_Written exercise_:
Format every one of the rows below as a numbered list, omitting the blank lines.

_Raw records_:
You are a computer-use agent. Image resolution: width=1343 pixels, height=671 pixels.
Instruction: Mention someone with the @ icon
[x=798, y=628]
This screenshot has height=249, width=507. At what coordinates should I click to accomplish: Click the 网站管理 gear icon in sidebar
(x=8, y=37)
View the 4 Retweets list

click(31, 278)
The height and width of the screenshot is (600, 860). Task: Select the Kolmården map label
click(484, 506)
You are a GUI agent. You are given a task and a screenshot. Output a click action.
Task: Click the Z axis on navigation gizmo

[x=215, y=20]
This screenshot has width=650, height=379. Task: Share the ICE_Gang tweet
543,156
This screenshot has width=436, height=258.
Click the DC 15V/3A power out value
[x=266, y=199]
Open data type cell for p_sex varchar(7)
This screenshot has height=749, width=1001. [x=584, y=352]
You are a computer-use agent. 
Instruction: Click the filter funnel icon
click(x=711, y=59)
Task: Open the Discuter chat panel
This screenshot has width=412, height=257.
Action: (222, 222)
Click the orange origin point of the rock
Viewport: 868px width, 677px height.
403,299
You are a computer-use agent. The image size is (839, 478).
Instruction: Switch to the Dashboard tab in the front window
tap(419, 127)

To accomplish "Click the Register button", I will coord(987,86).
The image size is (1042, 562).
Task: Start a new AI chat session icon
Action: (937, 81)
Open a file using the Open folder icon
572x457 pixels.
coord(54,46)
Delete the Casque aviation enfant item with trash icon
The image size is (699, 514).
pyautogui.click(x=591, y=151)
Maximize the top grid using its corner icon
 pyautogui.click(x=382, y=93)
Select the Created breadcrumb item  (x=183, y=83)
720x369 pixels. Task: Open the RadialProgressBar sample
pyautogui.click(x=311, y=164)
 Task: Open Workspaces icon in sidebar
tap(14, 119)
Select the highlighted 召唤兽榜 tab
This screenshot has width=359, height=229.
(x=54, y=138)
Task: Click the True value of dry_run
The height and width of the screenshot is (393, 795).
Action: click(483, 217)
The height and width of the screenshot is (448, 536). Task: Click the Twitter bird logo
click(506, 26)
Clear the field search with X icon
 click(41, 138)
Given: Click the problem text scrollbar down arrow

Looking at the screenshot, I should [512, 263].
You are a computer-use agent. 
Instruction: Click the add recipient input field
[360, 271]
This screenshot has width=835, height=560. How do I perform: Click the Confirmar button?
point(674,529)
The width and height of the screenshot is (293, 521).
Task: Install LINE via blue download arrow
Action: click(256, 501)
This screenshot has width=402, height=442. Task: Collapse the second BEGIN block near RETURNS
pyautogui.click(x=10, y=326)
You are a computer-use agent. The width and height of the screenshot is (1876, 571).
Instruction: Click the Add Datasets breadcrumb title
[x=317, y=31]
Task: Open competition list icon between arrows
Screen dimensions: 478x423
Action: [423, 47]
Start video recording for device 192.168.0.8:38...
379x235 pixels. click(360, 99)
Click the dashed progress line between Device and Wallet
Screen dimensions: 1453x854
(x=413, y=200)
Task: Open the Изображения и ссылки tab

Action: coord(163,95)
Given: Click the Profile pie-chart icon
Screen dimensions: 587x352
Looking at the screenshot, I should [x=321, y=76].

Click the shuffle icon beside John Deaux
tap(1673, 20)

_Exercise answer_:
1. You are a computer-use agent. Image resolution: width=1343 pixels, height=671 pixels.
2. Instruction: Mention someone with the @ icon
3. [x=798, y=628]
4. This screenshot has height=249, width=507. At what coordinates should I click to accomplish: Click the 网站管理 gear icon in sidebar
5. (x=8, y=37)
6. View the 4 Retweets list
7. click(31, 278)
8. The height and width of the screenshot is (600, 860). Task: Select the Kolmården map label
9. click(484, 506)
10. You are a GUI agent. You are given a task and a screenshot. Output a click action.
11. Task: Click the Z axis on navigation gizmo
12. [x=215, y=20]
13. This screenshot has width=650, height=379. Task: Share the ICE_Gang tweet
14. 543,156
15. This screenshot has width=436, height=258.
16. Click the DC 15V/3A power out value
17. [x=266, y=199]
18. Open data type cell for p_sex varchar(7)
19. This screenshot has height=749, width=1001. [x=584, y=352]
20. You are a computer-use agent. 
21. Instruction: Click the filter funnel icon
22. click(x=711, y=59)
23. Task: Open the Discuter chat panel
24. This screenshot has width=412, height=257.
25. Action: (222, 222)
26. Click the orange origin point of the rock
27. Viewport: 868px width, 677px height.
28. 403,299
29. You are a computer-use agent. The image size is (839, 478).
30. Instruction: Switch to the Dashboard tab in the front window
31. tap(419, 127)
32. To accomplish "Click the Register button", I will coord(987,86).
33. The image size is (1042, 562).
34. Task: Start a new AI chat session icon
35. Action: (937, 81)
36. Open a file using the Open folder icon
37. 572x457 pixels.
38. coord(54,46)
39. Delete the Casque aviation enfant item with trash icon
40. The image size is (699, 514).
41. pyautogui.click(x=591, y=151)
42. Maximize the top grid using its corner icon
43.  pyautogui.click(x=382, y=93)
44. Select the Created breadcrumb item  (x=183, y=83)
45. 720x369 pixels. Task: Open the RadialProgressBar sample
46. pyautogui.click(x=311, y=164)
47.  Task: Open Workspaces icon in sidebar
48. tap(14, 119)
49. Select the highlighted 召唤兽榜 tab
50. This screenshot has width=359, height=229.
51. (x=54, y=138)
52. Task: Click the True value of dry_run
53. The height and width of the screenshot is (393, 795).
54. Action: click(483, 217)
55. The height and width of the screenshot is (448, 536). Task: Click the Twitter bird logo
56. click(506, 26)
57. Clear the field search with X icon
58.  click(41, 138)
59. Given: Click the problem text scrollbar down arrow
60. Looking at the screenshot, I should [512, 263].
61. You are a computer-use agent. 
62. Instruction: Click the add recipient input field
63. [360, 271]
64. This screenshot has width=835, height=560. How do I perform: Click the Confirmar button?
65. point(674,529)
66. The width and height of the screenshot is (293, 521).
67. Task: Install LINE via blue download arrow
68. Action: click(256, 501)
69. This screenshot has width=402, height=442. Task: Collapse the second BEGIN block near RETURNS
70. pyautogui.click(x=10, y=326)
71. You are a computer-use agent. The width and height of the screenshot is (1876, 571).
72. Instruction: Click the Add Datasets breadcrumb title
73. [x=317, y=31]
74. Task: Open competition list icon between arrows
75. Screen dimensions: 478x423
76. Action: [423, 47]
77. Start video recording for device 192.168.0.8:38...
78. 379x235 pixels. click(360, 99)
79. Click the dashed progress line between Device and Wallet
80. Screen dimensions: 1453x854
81. (x=413, y=200)
82. Task: Open the Изображения и ссылки tab
83. Action: coord(163,95)
84. Given: Click the Profile pie-chart icon
85. Screen dimensions: 587x352
86. Looking at the screenshot, I should [x=321, y=76].
87. Click the shuffle icon beside John Deaux
88. tap(1673, 20)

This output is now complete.